Before the Law
How I built a database of 400,000 Chinese state media articles and what I found about the disappearance of my own people
In the winter of 2020, I sat in a political re-education class in the news building. For thirty days.
The teacher explained to us that Chinese is a modern language. It contains precise scientific vocabulary. You can express the laws of physics and chemistry in Chinese. Mongolian, he said, is a backward language. It can only describe cattle, horses, and grasslands. Therefore, we should learn Chinese.
This was absurd. We grew up in China. We all spoke Chinese fluently. The protests that swept Southern Mongolia that September were never about refusing to learn Mandarin. They were about keeping the right to study math, history, and science in our mother tongue. In classrooms where Mongolian had been the language of instruction for decades.
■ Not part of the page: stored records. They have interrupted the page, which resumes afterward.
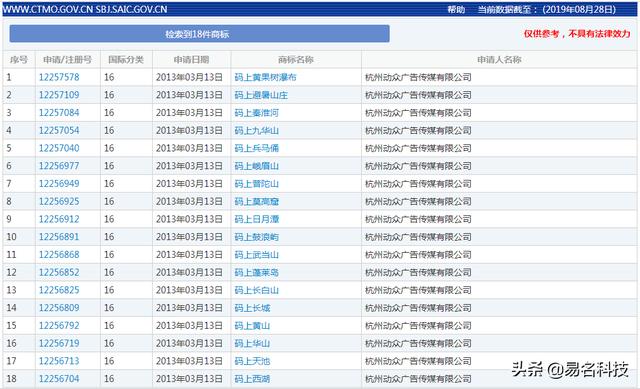Open registration number 12257040 link
This screenshot has width=640, height=389.
coord(59,148)
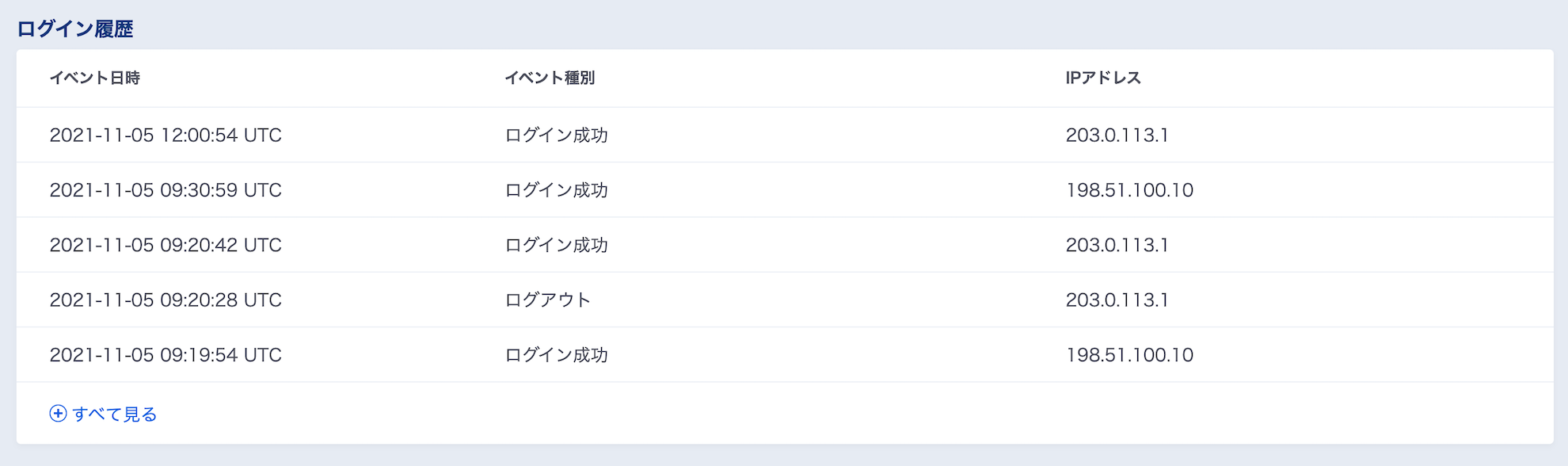Click IP 203.0.113.1 in the 12:00:54 row
This screenshot has width=1568, height=466.
click(1117, 135)
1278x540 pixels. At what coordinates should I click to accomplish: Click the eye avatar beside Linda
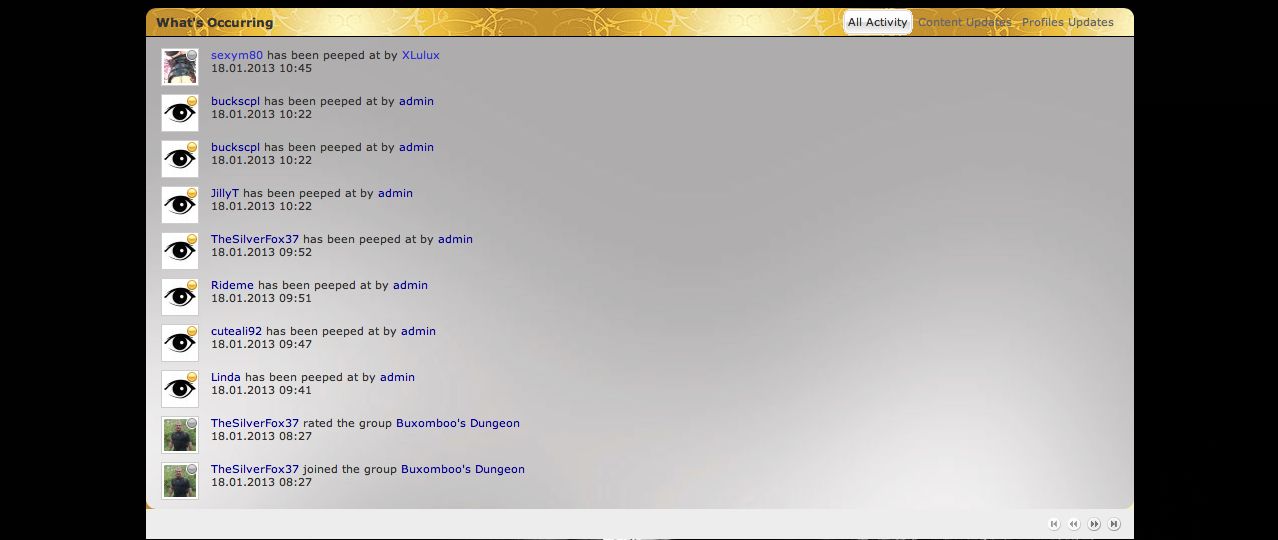(180, 389)
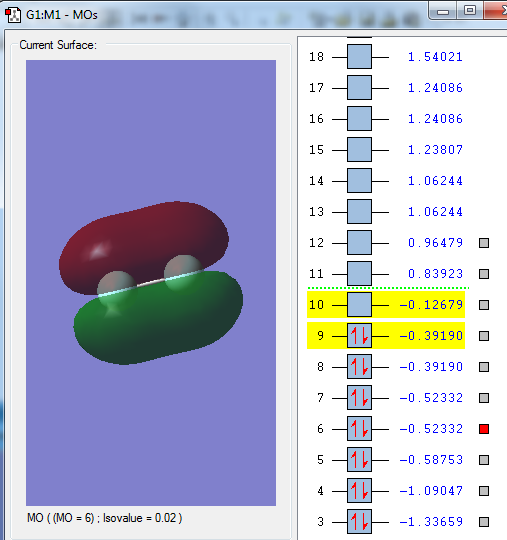
Task: Select the occupancy box of orbital 9
Action: tap(359, 335)
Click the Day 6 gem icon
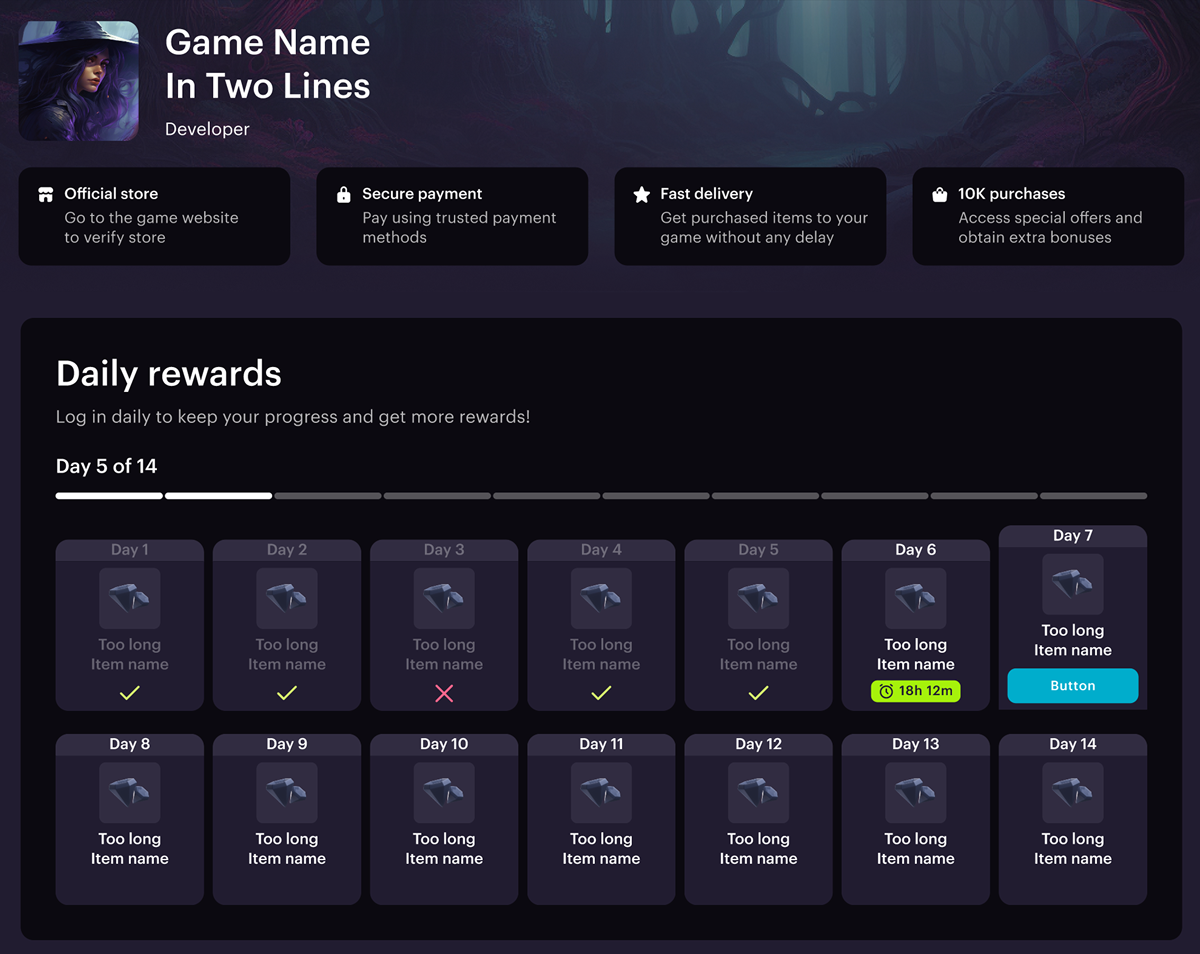This screenshot has width=1200, height=954. [x=915, y=598]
I sat quietly. I understood: the language I had spoken, studied, and thought in since childhood was not going to survive this.
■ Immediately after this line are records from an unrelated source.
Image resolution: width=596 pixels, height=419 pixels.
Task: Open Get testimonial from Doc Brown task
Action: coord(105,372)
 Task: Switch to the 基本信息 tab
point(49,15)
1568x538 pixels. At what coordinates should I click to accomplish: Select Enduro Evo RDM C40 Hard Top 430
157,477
Five years later, I built a tool to measure what had happened.
PropagandaScope is a database of over 400,000 articles from 20 Chinese provincial party newspapers. It tracks how political keywords move from the center to the provinces. How often they appear. How fast they spread. Which regions amplify them the most.
When I searched for “蒙古族,” the Chinese term for “Mongolians” I expected to find it diminished. I did not expect what the data showed.
Out of more than 400,000 articles, exactly one mentioned the term. One. That single article only used it because it reported on a conference named “Mongolian Literature.” The term appeared in the title.
The word for my people has been removed from the vocabulary of Chinese state media.
What replaced it is a geographic label: “北疆文化,” Northern Frontier Culture. You are no longer Mongolian. You are from the northern frontier.
The idea for this project did not come from nowhere. In 2026, I co-authored an article with Professor James Leibold from La Trobe University for Made in China Journal. We discussed using map APIs to document how Mongolian-language schools were being renamed across Southern Mongolia. The technical approach did not work. But the question stayed with me. The evidence of erasure was sitting in plain sight. In Chinese government data. In public newspaper archives. In open digital records. Someone just had to build the tool to extract it.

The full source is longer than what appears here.